What would you do to score the season’s hottest Christmas gift?
Lie? Cut in line? Knock down an adult? Push over a child?
In what, depending upon your own feelings about Christmas shopping, sounds like either a few novel strategies for Black Friday shopping or proof that the Christmas spirit has suffered a gaping chest wound, a survey firm asked more than 2,000 American adults how dirty they’d be willing to play to obtain this year’s hottest Christmas gift.
And let’s just say the Grinch would be pleased, and leave it at that.
The online poll, conducted by Harris Poll for FusionOps (www.fusionops.com/fusionops-survey-almost-half-of-americans-predict-temper-tantrums-in-event-of-holiday-gift-shortage) examined how shoppers might react to holiday gift shortages. In short: 45 percent say “temper tantrums” probably would ensue and that shortages of smartphones probably would cause the biggest problems, followed by shortages of video games, tablets, “Star Wars” toys and smartwatches.
Another section of the survey asked shoppers what how far they’d go to obtain a hot holiday gift. According to the survey, 23 percent of Americans said they’d be “willing to behave unethically if it meant leaving a retail store with the last hot holiday gift.”
According to the survey, a willingness to play dirty was most pronounced among students ages 18 and older (36 percent) and parents of children younger than age 18 (37 percent, versus 16 percent of persons with no kids younger than 18), and the employed (29 percent, versus 16 percent of unemployed Americans).
Just how low would shoppers go? According to the poll: 27 percent of students ages 18 and older and 17 percent of parents with kids younger than age 18 would be willing to lie to other shoppers (versus 7 percent of adults with no kids younger than age 18); 14 percent of students and 16 percent of parents with kids younger than 18 would be willing to cut into line (versus 8 percent of parents with no kids younger than 18); 13 percent of students and 8 percent of parents with kids younger than 18 would be willing to “knock an adult down” (versus 3 percent of adults with no kids younger than 18); and 9 percent of students and 8 percent of parents with kids younger than 18 would be willing to “push over a child if it meant leaving with the last hot hoiday gift” (versus 2 percent of parents with no kids younger than 18).
So … Merry Christmas?
Don’t worry. College of Southern Nevada philosophy professor Darin Dockstader can wrest a ray or two of holiday cheer from these decidedly Grinchy results.

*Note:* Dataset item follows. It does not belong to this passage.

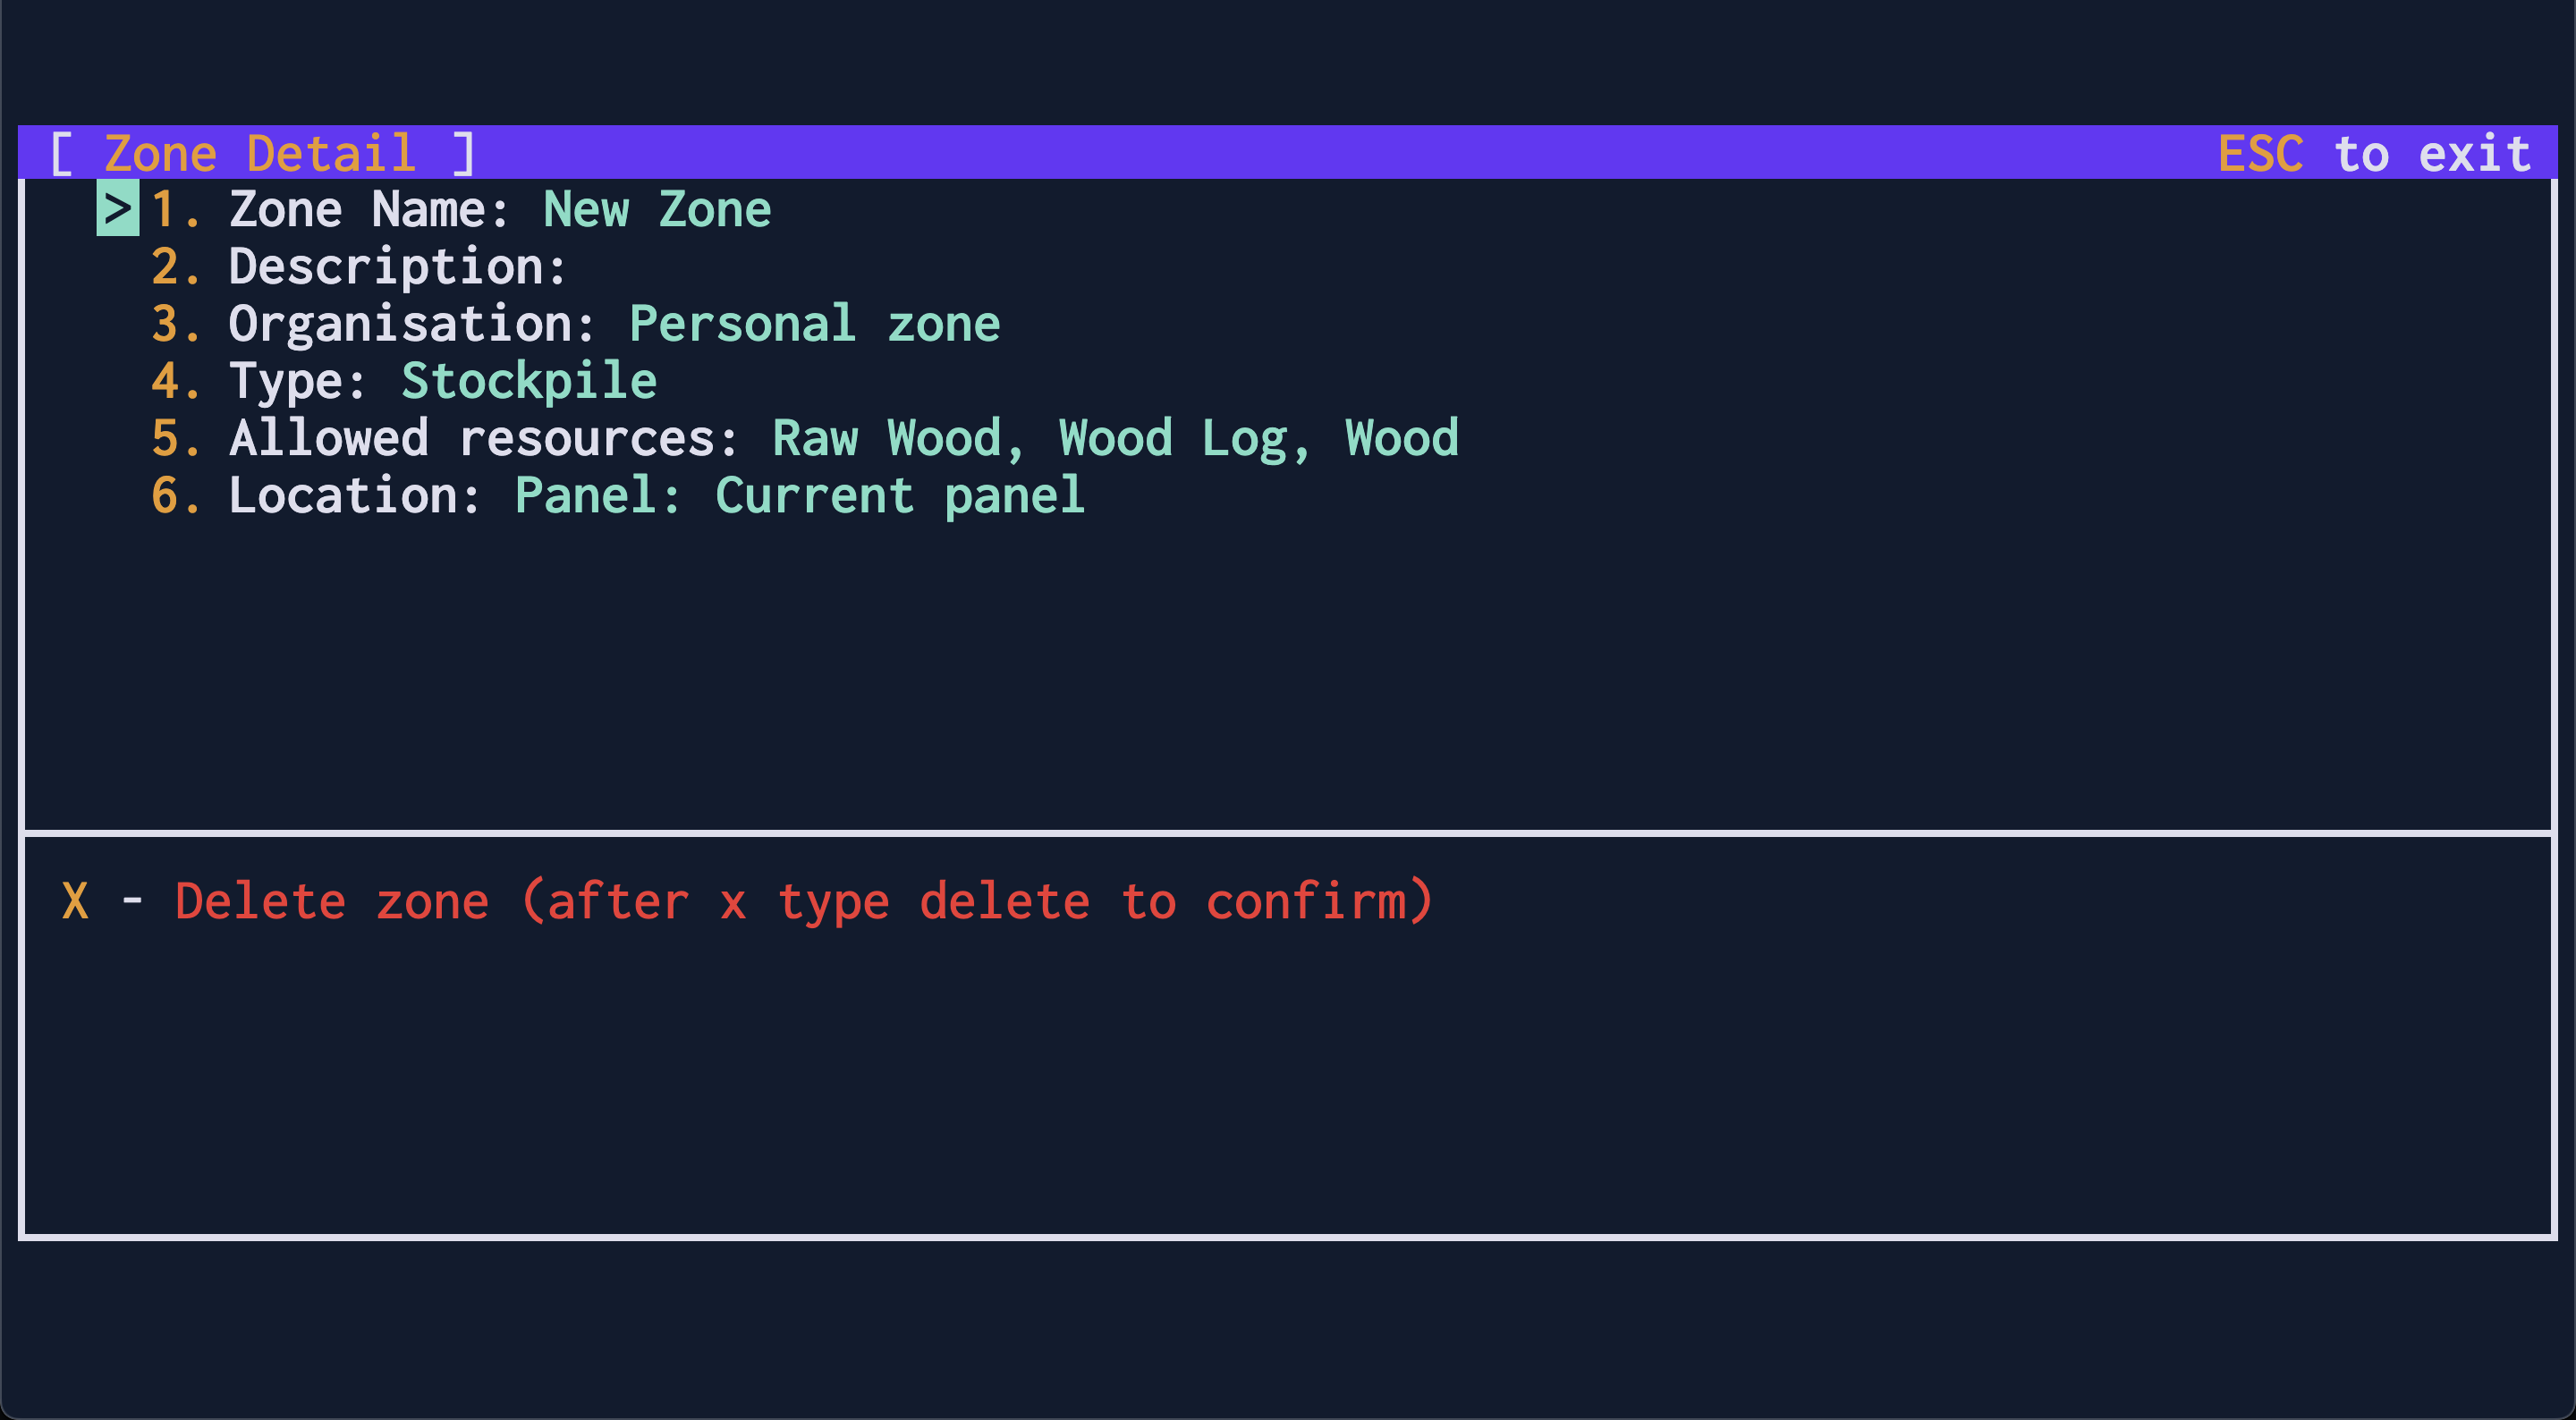
Task: Open the Description entry to edit it
Action: tap(395, 265)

Even if, laughing, he’d agree that they’re “very bizarre” and even “a little” creepy.
Dockstader wonders whether “confronted with the real situation, where you’re actually face to face with that child that you’re considering pushing down or face to face with the actual person you’re pushing out of the way, whether these (respondents) would act in exactly the same way.”
Answering a question about a hypothetical fellow shopper is one thing, he says. But dealing with someone in real life, when one’s sense of empathy can kick in and force reconsideration of a possible rude action, is another.

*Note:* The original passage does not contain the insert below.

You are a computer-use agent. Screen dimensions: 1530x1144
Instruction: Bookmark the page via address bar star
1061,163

“I think people are better able to understand the experience of others and put themselves in the position of others when they are, in fact, face to face,” Dockstader says.
But can someone’s ethics — someone’s sense of right and wrong — vary with the situation he or she is in, be it a stressful life event or the fiery crucible of a Black Friday shopping run?
“I guess what you’re asking is, are values subjective things, and I, personally, would say no,” Dockstader says.
“The statement, ‘You shouldn’t push old ladies down’ is a different kind of statement than ‘The color yellow is pretty’ ” Dockstader says, and while people can hold differing opinions on the appeal of the color yellow, reasonable people will agree, and hold a shared belief, that knocking others to the showroom floor is something that shouldn’t be done.
So, survey results notwithstanding, Dockstader doesn’t expect to see an epidemic of unethical behavior breaking out on Black Friday, an expectation supported by the fact that when something terrible does happen on Black Friday, it makes the news.
“We all see the terrible footage from Black Friday every single year, so we know that old ladies are getting pushed to the ground. We know people do this,” he says. “But the thing that makes that footage shocking is that there is a basic presumption out there that that is out of bounds, that is off-limits, and it wouldn’t make the news otherwise.
“If it were a commonplace occurrence, and if that is what we expect to happen, it wouldn’t be newsworthy. It’s the fact that we don’t expect that to happen, and there is a basic presumption of society that it won’t, and that’s kind of the glue that holds humanity together, really.”
Dockstader isn’t speaking just theoretically, either. He holds field experience, having once shared a Black Friday shopping excursion with family members.
“We waited in line forever and no one was really happy, but nobody got pushed to the ground and we all came away from the experience equally damaged,” he recalls, laughing.